Entries from a dataset:
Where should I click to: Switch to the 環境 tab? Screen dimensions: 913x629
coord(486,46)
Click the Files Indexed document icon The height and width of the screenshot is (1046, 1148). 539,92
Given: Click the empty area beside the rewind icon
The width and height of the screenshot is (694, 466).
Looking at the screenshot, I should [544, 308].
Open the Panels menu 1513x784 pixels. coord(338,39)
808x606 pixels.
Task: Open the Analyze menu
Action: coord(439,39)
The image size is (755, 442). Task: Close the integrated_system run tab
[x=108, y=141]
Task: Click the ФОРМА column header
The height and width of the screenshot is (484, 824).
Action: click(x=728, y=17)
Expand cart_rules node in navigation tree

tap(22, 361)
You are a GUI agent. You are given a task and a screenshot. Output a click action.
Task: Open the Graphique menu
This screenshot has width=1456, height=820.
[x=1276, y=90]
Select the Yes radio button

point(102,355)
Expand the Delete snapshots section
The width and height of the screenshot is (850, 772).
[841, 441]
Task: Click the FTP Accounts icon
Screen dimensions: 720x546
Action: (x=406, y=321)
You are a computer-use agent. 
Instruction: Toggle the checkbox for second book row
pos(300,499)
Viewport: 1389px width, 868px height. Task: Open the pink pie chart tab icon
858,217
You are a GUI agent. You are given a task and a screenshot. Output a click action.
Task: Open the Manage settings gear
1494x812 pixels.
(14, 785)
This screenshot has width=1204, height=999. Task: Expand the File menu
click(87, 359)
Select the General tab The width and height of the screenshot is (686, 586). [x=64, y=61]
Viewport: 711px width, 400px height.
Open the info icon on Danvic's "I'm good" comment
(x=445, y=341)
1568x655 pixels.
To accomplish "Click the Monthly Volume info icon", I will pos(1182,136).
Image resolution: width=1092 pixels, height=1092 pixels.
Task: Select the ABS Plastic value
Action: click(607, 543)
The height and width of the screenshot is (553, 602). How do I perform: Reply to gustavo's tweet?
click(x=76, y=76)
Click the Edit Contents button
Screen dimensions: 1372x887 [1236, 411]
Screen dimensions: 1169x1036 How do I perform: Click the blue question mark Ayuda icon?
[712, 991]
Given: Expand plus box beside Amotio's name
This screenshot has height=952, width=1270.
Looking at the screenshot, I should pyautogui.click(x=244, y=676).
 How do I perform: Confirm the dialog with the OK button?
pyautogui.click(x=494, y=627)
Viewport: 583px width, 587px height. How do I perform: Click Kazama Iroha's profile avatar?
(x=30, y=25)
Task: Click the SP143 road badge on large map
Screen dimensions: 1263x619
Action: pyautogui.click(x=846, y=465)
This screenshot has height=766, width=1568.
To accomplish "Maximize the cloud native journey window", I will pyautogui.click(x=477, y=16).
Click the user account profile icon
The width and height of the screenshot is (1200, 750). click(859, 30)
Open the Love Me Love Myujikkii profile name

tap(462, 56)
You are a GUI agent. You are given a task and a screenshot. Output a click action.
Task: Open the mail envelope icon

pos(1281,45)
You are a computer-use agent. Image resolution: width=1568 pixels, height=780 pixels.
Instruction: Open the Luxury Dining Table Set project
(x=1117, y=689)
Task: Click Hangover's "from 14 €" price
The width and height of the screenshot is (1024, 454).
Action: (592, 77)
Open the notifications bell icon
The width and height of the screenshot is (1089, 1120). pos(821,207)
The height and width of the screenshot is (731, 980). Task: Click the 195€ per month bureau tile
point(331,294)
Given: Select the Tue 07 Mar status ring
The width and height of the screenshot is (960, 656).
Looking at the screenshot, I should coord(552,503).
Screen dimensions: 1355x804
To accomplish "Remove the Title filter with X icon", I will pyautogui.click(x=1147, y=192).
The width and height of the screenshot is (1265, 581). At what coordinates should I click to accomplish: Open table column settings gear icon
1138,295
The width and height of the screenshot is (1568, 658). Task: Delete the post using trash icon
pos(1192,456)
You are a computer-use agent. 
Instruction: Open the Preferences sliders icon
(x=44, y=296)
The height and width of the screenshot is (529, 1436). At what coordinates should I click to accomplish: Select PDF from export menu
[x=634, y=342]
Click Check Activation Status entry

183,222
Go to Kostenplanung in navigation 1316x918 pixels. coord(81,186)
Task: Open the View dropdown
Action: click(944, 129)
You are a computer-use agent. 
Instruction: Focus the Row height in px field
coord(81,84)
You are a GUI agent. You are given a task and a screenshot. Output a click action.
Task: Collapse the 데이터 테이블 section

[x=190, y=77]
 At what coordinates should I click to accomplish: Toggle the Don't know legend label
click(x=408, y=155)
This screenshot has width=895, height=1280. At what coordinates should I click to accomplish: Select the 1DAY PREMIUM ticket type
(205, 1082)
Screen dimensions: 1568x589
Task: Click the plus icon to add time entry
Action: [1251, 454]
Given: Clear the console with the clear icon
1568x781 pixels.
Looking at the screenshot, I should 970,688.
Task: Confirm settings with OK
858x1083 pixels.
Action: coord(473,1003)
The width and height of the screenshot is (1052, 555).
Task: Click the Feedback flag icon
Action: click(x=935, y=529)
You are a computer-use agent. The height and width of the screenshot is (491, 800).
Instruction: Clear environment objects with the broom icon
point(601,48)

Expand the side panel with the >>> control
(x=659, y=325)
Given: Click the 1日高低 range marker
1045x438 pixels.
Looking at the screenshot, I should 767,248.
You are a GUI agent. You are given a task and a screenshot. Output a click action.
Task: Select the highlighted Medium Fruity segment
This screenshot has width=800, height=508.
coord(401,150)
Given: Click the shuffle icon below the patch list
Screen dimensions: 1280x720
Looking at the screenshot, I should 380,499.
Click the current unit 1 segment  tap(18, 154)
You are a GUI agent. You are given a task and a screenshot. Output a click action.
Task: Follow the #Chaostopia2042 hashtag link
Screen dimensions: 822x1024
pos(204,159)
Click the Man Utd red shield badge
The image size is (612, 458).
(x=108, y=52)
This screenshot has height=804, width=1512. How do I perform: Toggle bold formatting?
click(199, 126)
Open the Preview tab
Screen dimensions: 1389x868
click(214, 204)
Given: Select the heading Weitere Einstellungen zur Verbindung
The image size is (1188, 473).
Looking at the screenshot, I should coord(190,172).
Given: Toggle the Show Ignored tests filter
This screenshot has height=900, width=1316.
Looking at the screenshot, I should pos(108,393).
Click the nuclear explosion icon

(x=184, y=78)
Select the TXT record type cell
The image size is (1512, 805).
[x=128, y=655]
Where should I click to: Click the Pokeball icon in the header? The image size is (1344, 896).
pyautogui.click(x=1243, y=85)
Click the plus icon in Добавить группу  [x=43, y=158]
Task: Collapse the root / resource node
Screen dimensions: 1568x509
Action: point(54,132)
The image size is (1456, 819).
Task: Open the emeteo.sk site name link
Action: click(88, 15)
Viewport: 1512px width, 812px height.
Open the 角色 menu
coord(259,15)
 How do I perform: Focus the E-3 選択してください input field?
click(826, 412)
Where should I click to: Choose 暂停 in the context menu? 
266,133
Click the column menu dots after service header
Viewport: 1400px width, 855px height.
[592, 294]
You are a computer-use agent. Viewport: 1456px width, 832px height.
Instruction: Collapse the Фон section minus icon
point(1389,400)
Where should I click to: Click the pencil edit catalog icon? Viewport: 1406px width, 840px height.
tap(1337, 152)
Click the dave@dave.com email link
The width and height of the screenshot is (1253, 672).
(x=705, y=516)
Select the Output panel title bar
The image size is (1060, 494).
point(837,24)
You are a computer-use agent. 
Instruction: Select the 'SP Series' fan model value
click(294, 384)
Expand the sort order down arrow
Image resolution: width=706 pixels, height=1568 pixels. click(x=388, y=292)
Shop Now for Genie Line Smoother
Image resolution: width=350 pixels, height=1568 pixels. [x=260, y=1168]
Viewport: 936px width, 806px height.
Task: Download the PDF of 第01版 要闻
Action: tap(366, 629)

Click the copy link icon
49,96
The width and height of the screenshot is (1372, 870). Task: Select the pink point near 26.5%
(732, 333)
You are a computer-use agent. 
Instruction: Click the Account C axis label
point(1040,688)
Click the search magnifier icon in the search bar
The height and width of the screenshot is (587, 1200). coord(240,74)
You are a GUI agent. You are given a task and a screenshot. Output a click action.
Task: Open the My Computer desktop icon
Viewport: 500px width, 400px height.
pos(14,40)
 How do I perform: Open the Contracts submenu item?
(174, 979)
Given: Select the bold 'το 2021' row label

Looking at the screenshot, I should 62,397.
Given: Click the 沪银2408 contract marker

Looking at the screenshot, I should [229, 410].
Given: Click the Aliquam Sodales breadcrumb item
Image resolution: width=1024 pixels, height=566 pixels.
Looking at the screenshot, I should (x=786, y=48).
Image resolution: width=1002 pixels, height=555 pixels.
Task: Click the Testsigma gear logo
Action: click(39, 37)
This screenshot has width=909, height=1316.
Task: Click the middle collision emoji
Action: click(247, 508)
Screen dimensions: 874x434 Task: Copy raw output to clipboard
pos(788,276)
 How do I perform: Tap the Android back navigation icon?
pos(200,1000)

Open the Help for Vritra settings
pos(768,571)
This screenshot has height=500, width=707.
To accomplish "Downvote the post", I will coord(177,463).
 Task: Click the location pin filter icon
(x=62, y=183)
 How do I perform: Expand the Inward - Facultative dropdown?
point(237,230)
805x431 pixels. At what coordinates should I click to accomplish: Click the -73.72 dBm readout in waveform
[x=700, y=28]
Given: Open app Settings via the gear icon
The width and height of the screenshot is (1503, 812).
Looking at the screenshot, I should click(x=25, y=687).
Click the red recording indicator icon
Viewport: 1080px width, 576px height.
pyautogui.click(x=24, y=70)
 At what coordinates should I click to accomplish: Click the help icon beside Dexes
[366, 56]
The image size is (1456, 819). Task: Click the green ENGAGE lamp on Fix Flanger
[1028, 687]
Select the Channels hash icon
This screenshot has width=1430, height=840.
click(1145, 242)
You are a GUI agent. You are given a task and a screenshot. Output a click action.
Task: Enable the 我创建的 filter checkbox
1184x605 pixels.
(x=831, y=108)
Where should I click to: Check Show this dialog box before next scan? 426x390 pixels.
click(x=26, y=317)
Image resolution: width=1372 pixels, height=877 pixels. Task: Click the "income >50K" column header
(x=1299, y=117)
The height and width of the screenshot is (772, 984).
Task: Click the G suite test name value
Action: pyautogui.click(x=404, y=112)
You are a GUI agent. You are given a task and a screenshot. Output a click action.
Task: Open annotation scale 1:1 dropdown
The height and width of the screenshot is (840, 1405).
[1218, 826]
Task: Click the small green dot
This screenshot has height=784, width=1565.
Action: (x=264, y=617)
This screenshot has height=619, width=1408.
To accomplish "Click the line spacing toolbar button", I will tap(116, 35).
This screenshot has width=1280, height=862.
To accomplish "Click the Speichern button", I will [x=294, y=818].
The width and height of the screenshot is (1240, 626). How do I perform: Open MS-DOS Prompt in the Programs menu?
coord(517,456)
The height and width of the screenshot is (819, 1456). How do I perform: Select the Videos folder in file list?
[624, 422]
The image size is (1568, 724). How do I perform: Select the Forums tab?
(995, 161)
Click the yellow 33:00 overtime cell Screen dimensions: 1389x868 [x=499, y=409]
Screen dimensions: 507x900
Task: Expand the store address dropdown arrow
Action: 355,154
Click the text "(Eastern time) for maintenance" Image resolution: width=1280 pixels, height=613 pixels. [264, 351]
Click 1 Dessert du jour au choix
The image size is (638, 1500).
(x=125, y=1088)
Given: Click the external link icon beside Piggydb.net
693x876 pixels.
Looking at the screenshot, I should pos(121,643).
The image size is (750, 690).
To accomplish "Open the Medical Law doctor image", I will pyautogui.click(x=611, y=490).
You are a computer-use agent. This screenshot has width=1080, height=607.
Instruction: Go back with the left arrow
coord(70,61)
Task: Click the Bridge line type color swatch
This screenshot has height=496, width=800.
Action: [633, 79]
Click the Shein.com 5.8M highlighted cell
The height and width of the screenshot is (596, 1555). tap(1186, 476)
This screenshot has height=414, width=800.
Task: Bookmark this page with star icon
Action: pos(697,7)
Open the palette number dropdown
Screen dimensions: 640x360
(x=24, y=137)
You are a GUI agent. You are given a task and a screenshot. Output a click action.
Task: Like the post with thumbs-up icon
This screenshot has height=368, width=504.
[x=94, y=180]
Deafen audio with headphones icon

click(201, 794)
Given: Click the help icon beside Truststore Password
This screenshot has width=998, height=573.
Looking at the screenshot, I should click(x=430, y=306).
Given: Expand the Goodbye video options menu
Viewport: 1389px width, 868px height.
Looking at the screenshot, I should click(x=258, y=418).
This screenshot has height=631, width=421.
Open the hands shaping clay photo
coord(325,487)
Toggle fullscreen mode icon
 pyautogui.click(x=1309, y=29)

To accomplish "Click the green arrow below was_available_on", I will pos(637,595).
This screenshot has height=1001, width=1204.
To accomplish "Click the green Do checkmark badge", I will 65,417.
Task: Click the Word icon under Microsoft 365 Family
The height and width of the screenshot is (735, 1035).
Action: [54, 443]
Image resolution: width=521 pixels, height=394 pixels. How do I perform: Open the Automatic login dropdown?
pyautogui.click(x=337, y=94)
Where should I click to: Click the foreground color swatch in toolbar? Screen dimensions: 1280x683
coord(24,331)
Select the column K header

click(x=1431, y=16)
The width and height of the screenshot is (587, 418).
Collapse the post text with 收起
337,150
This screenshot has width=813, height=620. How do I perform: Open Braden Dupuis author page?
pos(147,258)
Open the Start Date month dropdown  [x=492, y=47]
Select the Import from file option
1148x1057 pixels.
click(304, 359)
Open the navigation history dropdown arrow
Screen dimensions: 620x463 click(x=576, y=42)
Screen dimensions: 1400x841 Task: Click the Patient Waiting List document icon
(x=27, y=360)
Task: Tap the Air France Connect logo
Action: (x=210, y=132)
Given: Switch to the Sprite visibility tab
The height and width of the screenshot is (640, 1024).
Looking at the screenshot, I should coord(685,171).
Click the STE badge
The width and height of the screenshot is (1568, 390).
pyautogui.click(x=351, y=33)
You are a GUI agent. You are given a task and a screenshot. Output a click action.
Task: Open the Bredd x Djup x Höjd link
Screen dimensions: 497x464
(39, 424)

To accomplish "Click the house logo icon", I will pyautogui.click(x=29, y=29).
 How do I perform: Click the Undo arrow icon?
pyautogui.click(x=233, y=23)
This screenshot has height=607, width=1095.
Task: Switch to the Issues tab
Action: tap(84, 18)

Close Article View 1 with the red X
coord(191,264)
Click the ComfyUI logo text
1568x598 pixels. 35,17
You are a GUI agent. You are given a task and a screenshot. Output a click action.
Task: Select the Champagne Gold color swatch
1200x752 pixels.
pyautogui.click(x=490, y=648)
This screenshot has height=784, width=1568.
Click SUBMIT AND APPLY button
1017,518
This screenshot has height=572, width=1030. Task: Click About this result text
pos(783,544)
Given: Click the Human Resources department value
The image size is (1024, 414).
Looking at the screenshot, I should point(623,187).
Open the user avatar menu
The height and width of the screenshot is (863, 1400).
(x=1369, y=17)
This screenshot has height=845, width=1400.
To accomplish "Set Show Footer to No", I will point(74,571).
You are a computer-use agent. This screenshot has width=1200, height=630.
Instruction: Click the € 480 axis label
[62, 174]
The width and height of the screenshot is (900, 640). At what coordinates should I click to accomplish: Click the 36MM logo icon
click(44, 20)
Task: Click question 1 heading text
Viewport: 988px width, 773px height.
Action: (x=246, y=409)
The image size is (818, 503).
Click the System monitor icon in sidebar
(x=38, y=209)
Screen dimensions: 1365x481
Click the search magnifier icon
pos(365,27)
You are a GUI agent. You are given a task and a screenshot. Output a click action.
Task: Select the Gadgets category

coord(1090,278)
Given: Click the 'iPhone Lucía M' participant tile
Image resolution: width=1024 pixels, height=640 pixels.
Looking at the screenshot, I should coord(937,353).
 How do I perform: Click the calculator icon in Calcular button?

Directive: Rewrite the stretch of material from the line containing "Open the user avatar menu" through the end of the material as a JSON list of strings, one string per line, leaving out blank lines.

Expected answer:
[
  "Open the user avatar menu",
  "The height and width of the screenshot is (863, 1400).",
  "(x=1369, y=17)",
  "This screenshot has height=845, width=1400.",
  "To accomplish \"Set Show Footer to No\", I will point(74,571).",
  "You are a computer-use agent. This screenshot has width=1200, height=630.",
  "Instruction: Click the € 480 axis label",
  "[62, 174]",
  "The width and height of the screenshot is (900, 640). At what coordinates should I click to accomplish: Click the 36MM logo icon",
  "click(44, 20)",
  "Task: Click question 1 heading text",
  "Viewport: 988px width, 773px height.",
  "Action: (x=246, y=409)",
  "The image size is (818, 503).",
  "Click the System monitor icon in sidebar",
  "(x=38, y=209)",
  "Screen dimensions: 1365x481",
  "Click the search magnifier icon",
  "pos(365,27)",
  "You are a GUI agent. You are given a task and a screenshot. Output a click action.",
  "Task: Select the Gadgets category",
  "coord(1090,278)",
  "Given: Click the 'iPhone Lucía M' participant tile",
  "Image resolution: width=1024 pixels, height=640 pixels.",
  "Looking at the screenshot, I should coord(937,353).",
  " How do I perform: Click the calculator icon in Calcular button?"
]